We're potentially talking to a number of OEMs about that as well.

Okay, great.

Thanks and --.

Proprietary content, deCODE is the most likely one to be first.

Okay.

Congratulations.

Zarak Khurshid with Caris & Co.

The numbers speak for themselves.

Great quarter.

I would imagine the range of consumable pull through per BeadStation has remained relatively constant.

Can you comment on the average utilization per BeadStation and if that has gone up?

It has gone up significantly over the last few quarters.

In Christian's remarks he had mentioned that in the quarter just completed that we are over $500,000 of consumable pull through per BeadStation per year.

The reason that the numbers have increased so dramatically is that in many of these large studies we're now specing out the equipment that the customer buys to essentially run almost 24 7.

And so we have full automation and robotics supporting feeding BeadChips into the scanners.

What will typically happen is the customer will say, I want to do an 8,000 sample project.

I want to get it done in a particular timeframe.

And then we will spec out how many much equipment they need to get it done running 24 hours a day.

And so what that does is on those installations the utilization approximates 100%.

Obviously, we don't quite get to 100, but we get close.

And that is bringing up the averages dramatically.

That is why we have gone from something that was maybe 2 or 300,000 a year ago to 500,000 today.

With the launch of the 650 K chip what does that do to demand for the 550?

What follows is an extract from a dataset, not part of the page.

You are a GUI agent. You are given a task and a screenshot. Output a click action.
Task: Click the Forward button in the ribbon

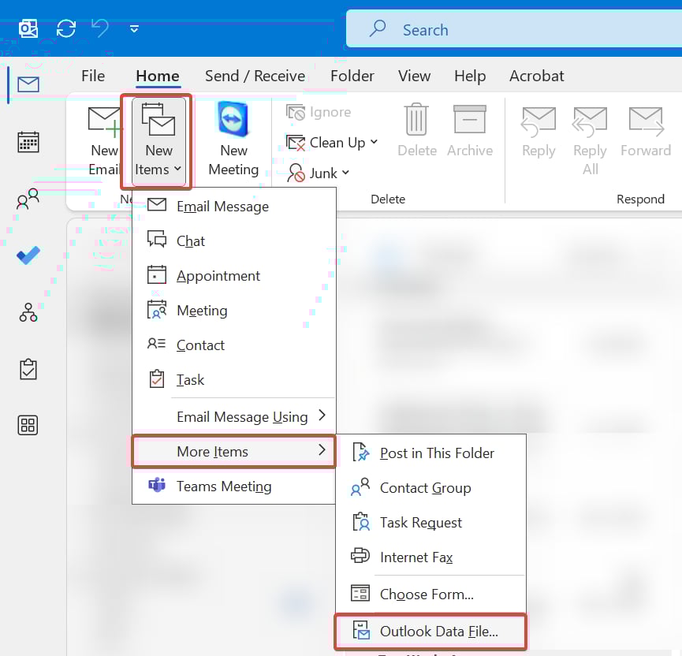[x=645, y=132]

And any chance that CHOP and deCODE would opt for potentially a greater content chip?

The 650 will be, we think, used by research groups that have particular interest in studying African or African-American populations, because we boosted the coverage in those populations on that chip.

In the case of deCODE, it is most likely that they will stay with the 300 because they're dealing mostly in Western -- Western European type populations.

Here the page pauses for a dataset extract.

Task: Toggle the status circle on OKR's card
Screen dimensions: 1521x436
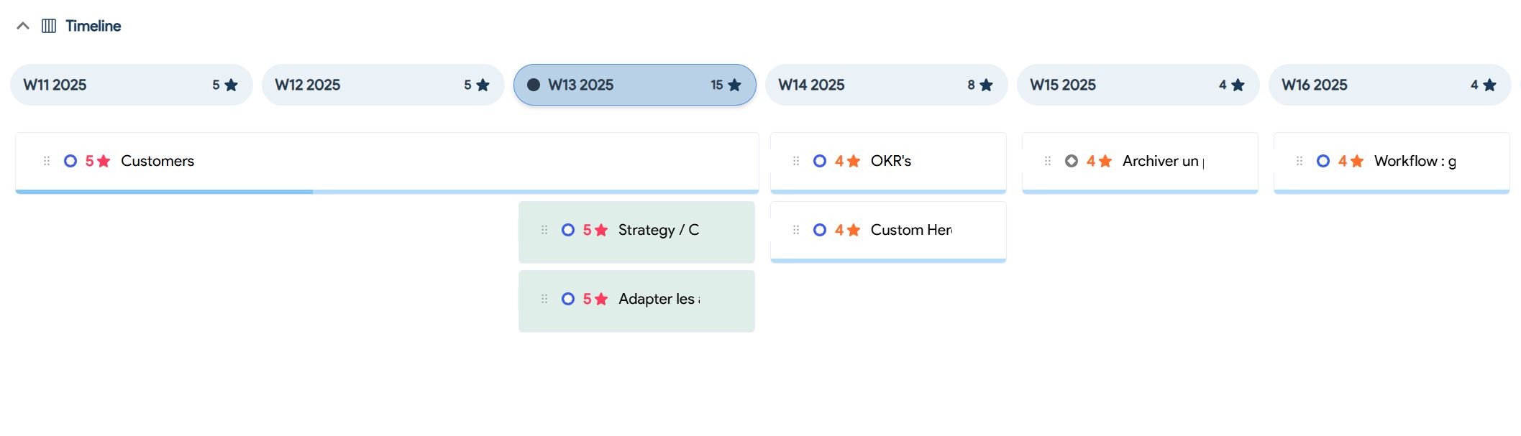Action: pos(820,161)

And the coverage of the 300 K is terrific in those populations, and they get the best economics there.

We have seen, since we launched the 550 K, a conversion of quite a number of customers who were originally using our 300 K up to using the 550 K. And the way we have designed this productline, of course, if they switch to the 550 K in the middle of a project, they can then go back and use the 240S product to fill in, to get all the samples up to the 550 K level.

It is just a real great degree of flexibility that we offer the customers in that regard.

In terms of people there are already customers we expect some will bump up to the 650.

But I think that will be a smaller percentage than the number that bumps up from the 300 to 550.

Going back to the Invitrogen collaboration, did you break out what that contribution was?

No, we didn't.

A lot of people asked us about how the collaboration is going, so I thought it would be important this quarter to give everyone at least some metrics that it is growing.

It is included in product revenue, and we're going to continue to keep it as a component of product revenue.

At this time this now concludes the question-and-answer session.

Ladies and gentlemen, thank you for your participation in today's conference.

This concludes the presentation.

You may all disconnect, and have a good day.